» **Exercise**:
Transcribe all of the data exactly. Omit the pictures.

» **Input data**:
*** Begin section ***

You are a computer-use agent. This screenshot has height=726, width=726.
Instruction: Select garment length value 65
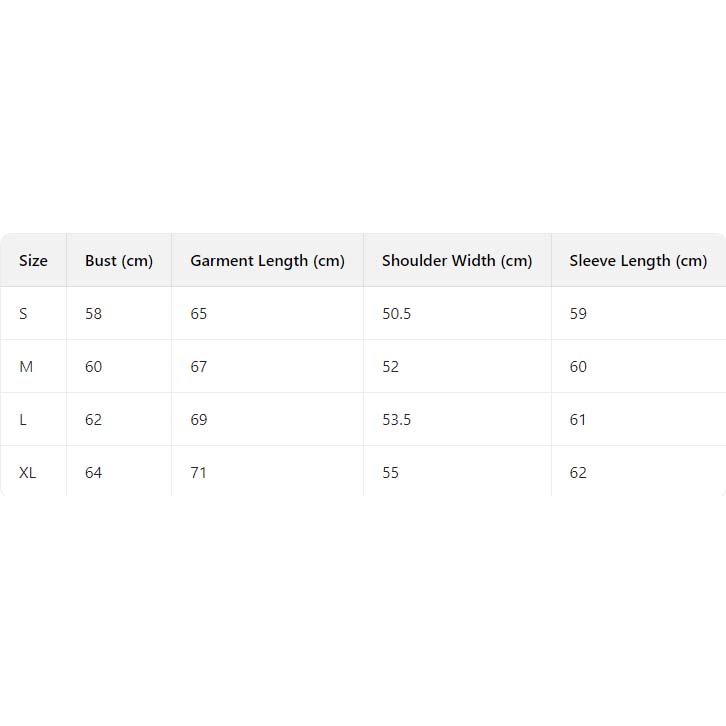(x=199, y=314)
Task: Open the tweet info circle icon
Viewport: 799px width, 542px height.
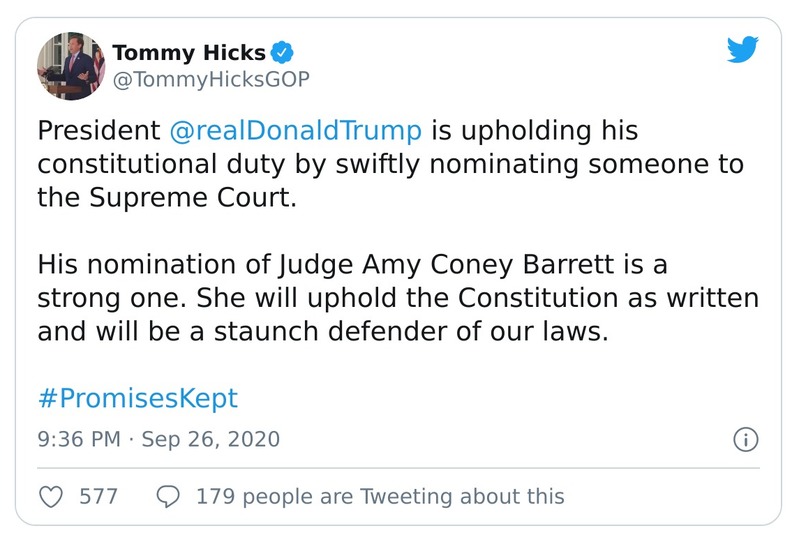Action: point(746,439)
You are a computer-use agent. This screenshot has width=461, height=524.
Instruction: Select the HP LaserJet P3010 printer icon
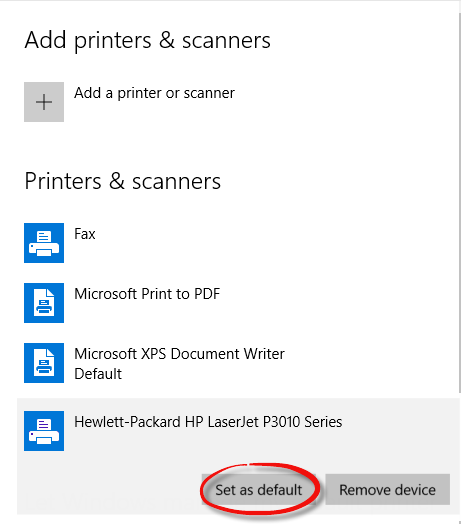[x=44, y=431]

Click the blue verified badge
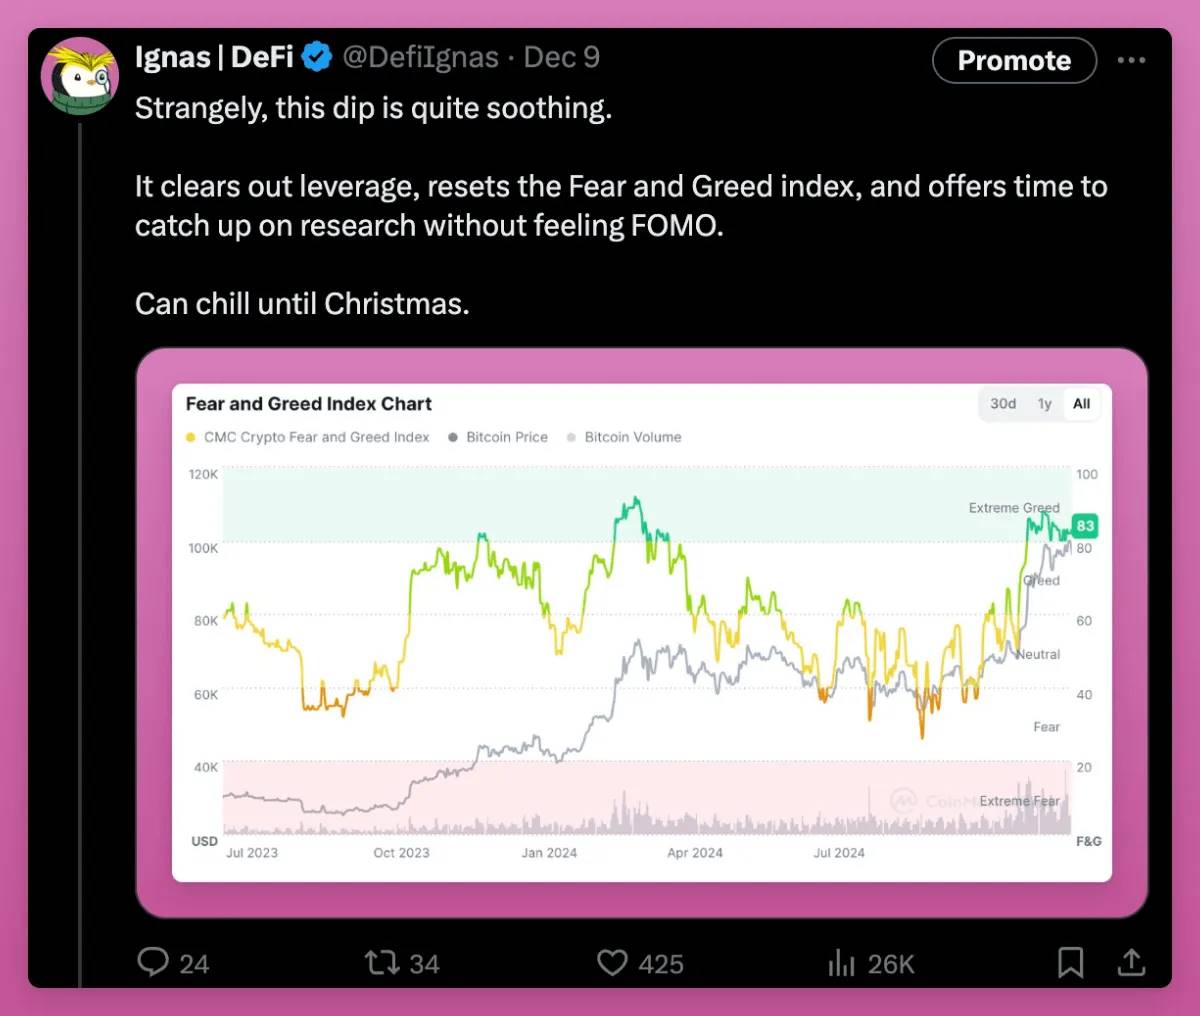coord(317,57)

*** End section ***

» **Answer box**:
You are a computer-use agent. This screenshot has height=726, width=726.
Instruction: Select garment length value 65
(x=199, y=314)
Task: Open the tweet info circle icon
Viewport: 799px width, 542px height.
Action: point(746,439)
You are a computer-use agent. This screenshot has width=461, height=524.
Instruction: Select the HP LaserJet P3010 printer icon
[x=44, y=431]

Click the blue verified badge
coord(317,57)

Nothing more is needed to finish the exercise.